Jed Boal ReportingThere's new life for an old pond in Davis County that used to be all but dead. The community got behind a project to create a true urban oasis.
From time to time you may crave a place where you can get away, listen to the birds and let stress slip away. A place to play with your kids or catch a fish on your lunch break.
What used to be known as Bountiful Pond is now a lake, and it's that kind of place.
Drew Cushing: D.W.R. Community Fishery Biologist: “There are moms and dads and kids riding bikes and walking and fishing and doing all the things that relieve stress and improve health. If it does nothing else but that, it's a success."
LaVar Peacock likes the relaxation whether he's catching fish or not.

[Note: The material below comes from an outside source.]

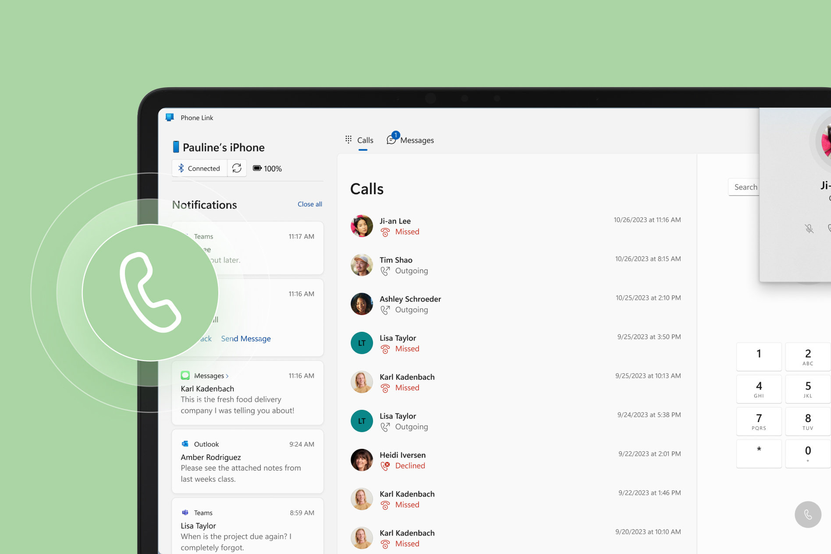Click the outgoing call icon beside Tim Shao

tap(385, 271)
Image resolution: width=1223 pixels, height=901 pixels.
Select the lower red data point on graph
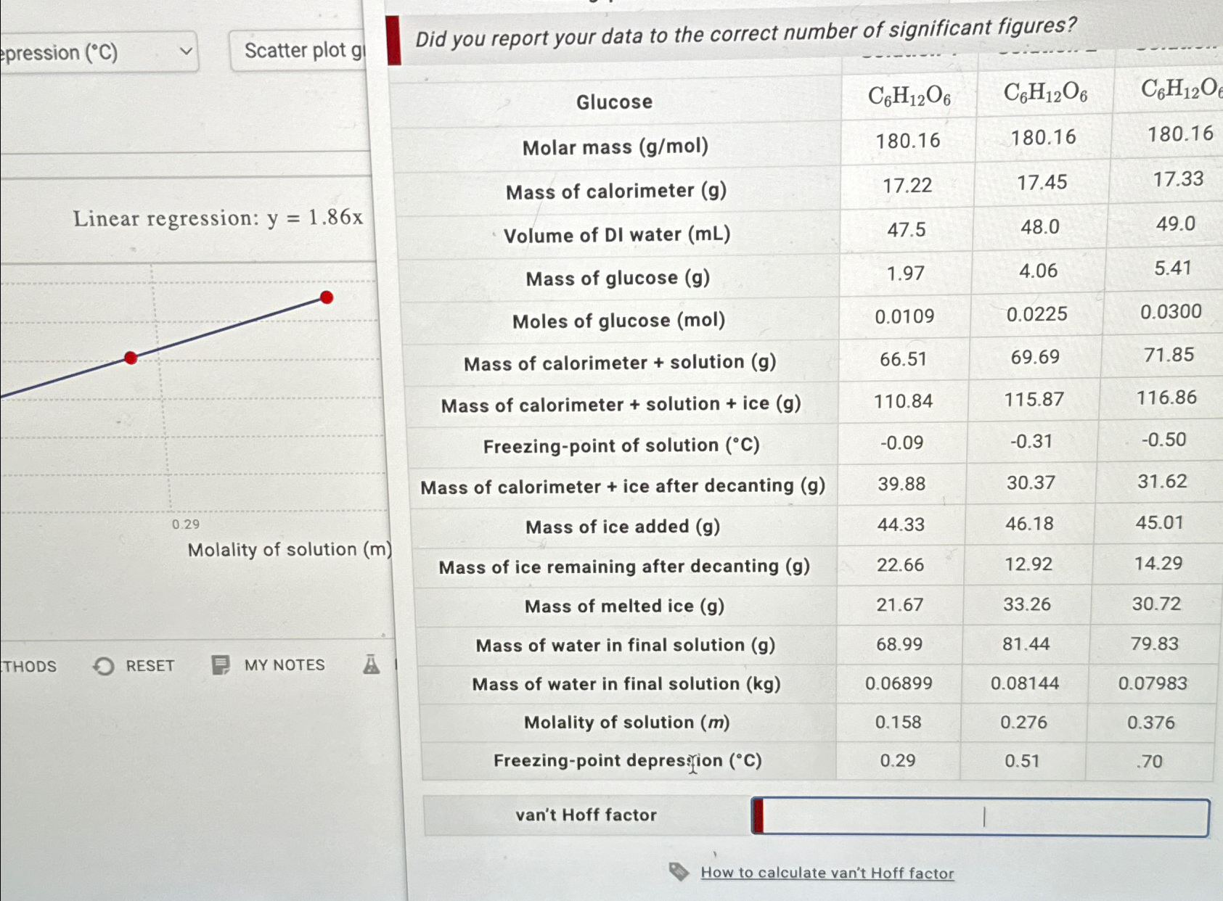[131, 356]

LaVar Peacock, Angler: “I've seen quite a few caught this morning. Unfortunately, I'm not one who's caught anything yet."

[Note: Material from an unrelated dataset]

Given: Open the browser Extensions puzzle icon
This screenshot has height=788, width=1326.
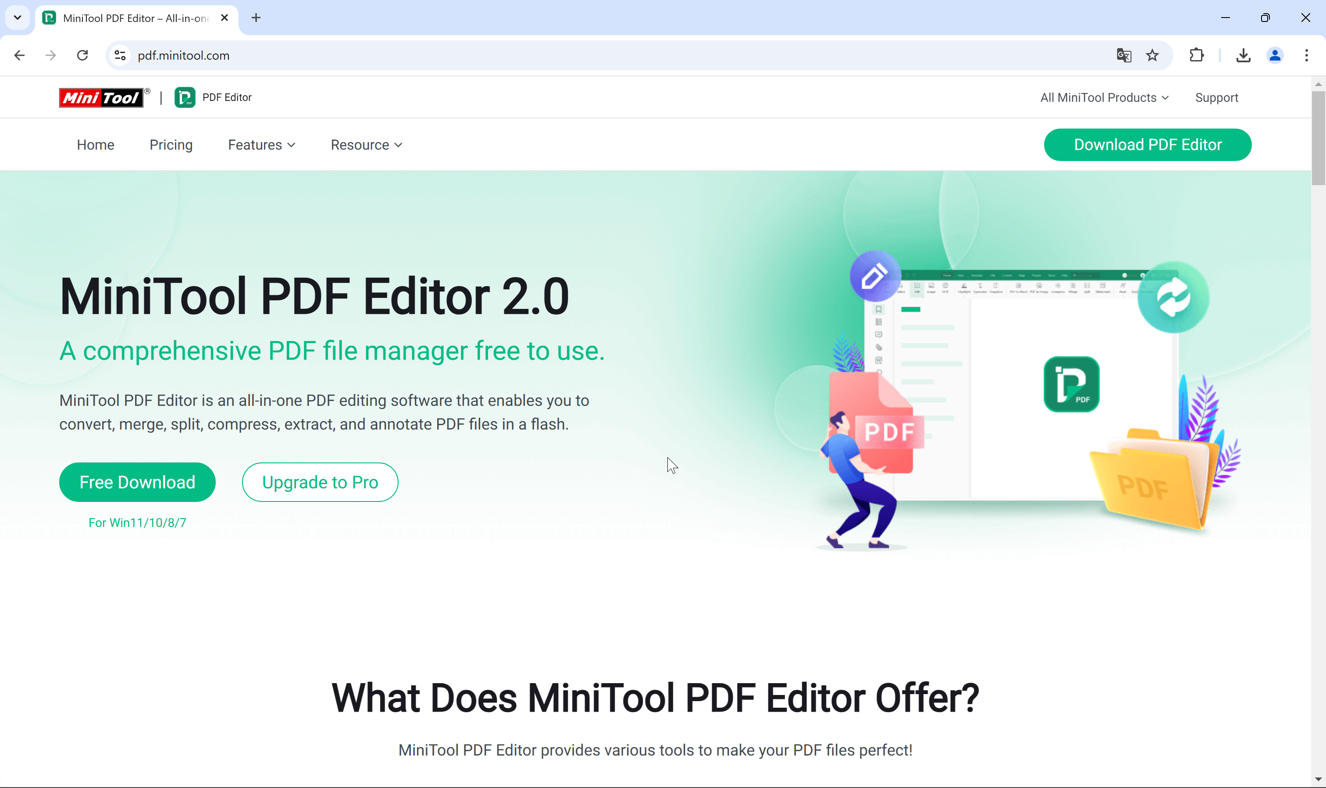Looking at the screenshot, I should [x=1196, y=55].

The lake transformation started three years ago with about $300,000 in federal grant money.
Mark Franc, Asst. Bountiful City Engineer: “It went from a mud flat in the 90's to what we have today."
Clay was quarried for the landfill in the early 90's, diverted water created the pond, but it was dead until Bountiful City and the DWR set their sites on an urban fishery. Trout, catfish and bass are thriving, bringing the ecosystem into balance.
Drew Cushing: D.W.R. Community Fishery Biologist: “We see age zero up through age four of fish. Good numbers and good ratios, it's a real success story."
Volunteers really helped bring this project all together. 1500 hours in all, and 800 in one day. That gives all of those folks a sense of stewardship for the future of this little slice of urban wilderness.
Mark Franc, Asst. Bountiful City Engineer: “Planting trees, picking up trash, church groups and scout groups have gotten in to the project and enjoyed being involved in it."
Ilgar Kassoumov, Angler: “Usually when you come Saturday or Sunday, there are people barbequing, fishing. That's good stuff."
New restrooms, a paved parking area, wildlife signs, and two piers make a more accessible fishery that's self-sustaining.
Mark Franc, Asst. Bountiful City Engineer: “We'd like to keep it as natural as possible."
And everyone seems to like it that way.